Nano–liquid chromatography–MS/MS analysis

MS analysis was performed using a Q Exactive HF mass spectrometer (Thermo Fisher Scientific) coupled on-line to a nanoflow ultrahigh performance liquid chromatography (UHPLC) instrument, Ultimate 3000 Dionex (Thermo Fisher Scientific). From each sample, 0.35 μg of peptides was injected. Peptides were separated over a 107-min acetonitrile gradient (4 to 50%) at a flow rate of 0.15 μl/min on a reverse phase 25-cm-long C18 column [75-μm inside diameter (ID), 2 μm, 100 Å, Thermo PepMapRSLC]. Survey scans [300 to 1650 mass/charge ratio (m/z); target value, 3 × 106 charges; maximum ion injection time, 20 ms] were acquired and followed by higher energy collisional dissociation (HCD)–based fragmentation (normalized collision energy, 27). A resolution of 60,000 was used for survey scans and up to 15 dynamically chosen most abundant precursor ions, with “peptide preferable” profile were fragmented (isolation window, 1.6 m/z). The MS/MS scans were acquired at a resolution of 15,000 (target value, 1 × 105 charges; maximum ion injection times, 25 ms). Dynamic exclusion was 20 s. Data were acquired using Xcalibur software (Thermo Fisher Scientific).

MS data analysis

Mass spectra data were processed using the MaxQuant computational platform, version 2.0.3.0. Peak lists were searched against an NVE FASTA sequence database with the addition of the mOrange2 protein sequence (https://figshare.com/articles/dataset/Nematostella_vectensis_transcriptome_and_gene_models_v2_0/807696). The search included cysteine carbamidomethylation as a fixed modification, N-terminal acetylation, and oxidation of methionine as variable modifications and allowed up to two miscleavages. The “match-between-runs” option was used for lysate samples. For the water sample, the “dependent peptides” option was used. Peptides with a length of at least seven amino acids were considered and the required false discovery rate (FDR) was set to 1% at the peptide and protein level. Relative protein quantification in MaxQuant was performed using the label-free quantification (LFQ) algorithm for lysate samples only (60). MaxLFQ allows accurate proteome-wide LFQ by delayed normalization and maximal peptide ratio extraction (60). Statistical analysis (n = 5) was performed using the Perseus statistical package, Version 1.6.2.2121. Only those proteins for which at least three valid LFQ values were obtained in at least one sample group were accepted and log2 transformed. Statistical analysis by Student’s t test and permutation-based FDR (P < 0.05). After the application of this filter, a random value was substituted for proteins for which LFQ could not be determined (“Imputation” function of Perseus). The imputed values were in the range of 10% of the median value of all the proteins in the sample and allowed the calculation of P values.

RNA sequencing

To further test the knockdown efficiency as well as if any other toxins are compensating for the reduction in Nv1 across the whole organism, we performed RNA sequencing and differential gene expression. RNA was extracted as described above with the exception of using juvenile whole organisms (five individuals at 2 months old). Total RNA quality was assessed using Bioanalyzer Nanochip (Agilent, USA) with all samples having RNA Integrity Number (RIN) > 7. Libraries were generated from 100 ng of RNA using NEBNext Ultra II Directional RNA Library Prep Kit (New England Biolabs) for Illumina and sequenced using a 75-bp single-end sequencing on a NextSeq 500 machine (Illumina, USA).

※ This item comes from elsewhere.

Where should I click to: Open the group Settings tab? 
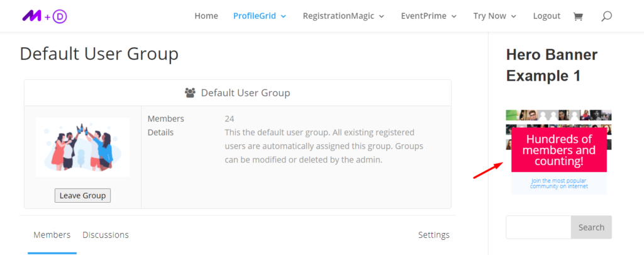(x=433, y=235)
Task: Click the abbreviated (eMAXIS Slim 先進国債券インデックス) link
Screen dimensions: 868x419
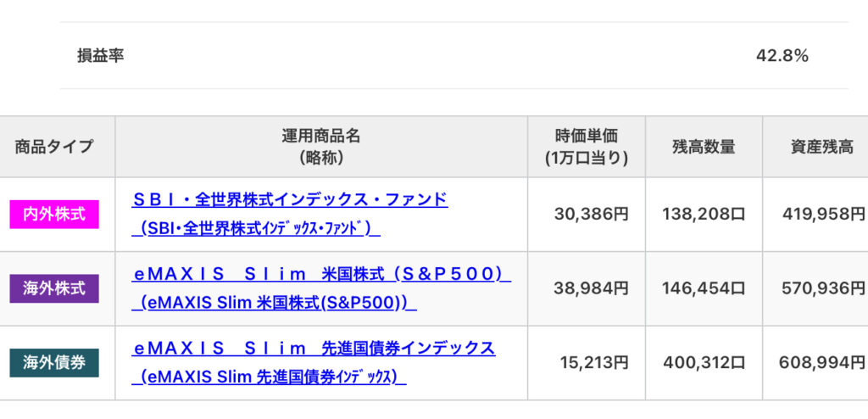Action: [270, 377]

Raw reads were trimmed and quality filtered using Trimmomatic (61). Reads were mapped to a modified Nematostella transcriptome (https://figshare.com/articles/dataset/Nematostella_vectensis_transcriptome_and_gene_models_v2_0/807696) with Nv1 transcripts collapsed into a single contig. Mapping was performed using Bowtie2 (62), and the gene counts were quantified using RNA-Seq by Expectation Maximization (63). Differential expression analyses were performed using scripts from Trinity (64) using both DESeq v2.139 (65) and edgeR v3.167 (66). Differentially expressed genes were defined by FDR < 0.01 and log2 fold change ≥0.8. Genes identified by both methods were considered as differentially expressed. Biological replicates were quality checked for batch effect using sample correlation and principal component analysis. Volcano plots were generated using EnhancedVolcano (67). Transcriptome was annotated using BLASTx against the swiss-prot database (accessed on 4 January 2023) and enriched Gene Ontology (GO) groups identified using GOseq (68) Bioconductor package implemented in the in-built Trinity pipeline (64). An FDR cutoff of 0.05 was considered significant for the enriched or depleted GO terms.

Interspecific interactions

Animal care

Nematostella embryos, larvae, and juveniles were grown in the dark at 22°C in 15‰ ASW, whereas polyps were grown at 18°C. All polyps were fed with Artemia salina nauplii three times a week. The induction of gamete spawning was performed as previously described (69). The gelatinous egg sack was removed using 3% l-cysteine (Merck Millipore) and followed by microinjection of the plasmids. All Nematostella individuals used in this study belonged to the common laboratory strain originating from Rhode River MD (17).

Fertilized mummichogs (F. heteroclitus) eggs from Kings Creek, VA (37°18′16.2″N 76°24 58.9″W) and Scorton Creek, MA (41°43′52.1″N 70°24′51.3″W) were provided by R. Trevisan (Duke University) and D. Nacci (Environmental Protection Agency), respectively. They were kept in 15‰ ASW at room temperature until hatching (around 2 to 3 weeks) and used immediately for behavioral analyses. Experiments on mummichogs were performed under permit no. 17–018 granted by the Institutional Animal Care and Use Committee (IACUC) at the University of North Carolina at Charlotte (IACUC-22-041 (UNC Charlotte) according to ethical regulations of Office of Laboratory Animal Welfare (National Institutes of Health, USA).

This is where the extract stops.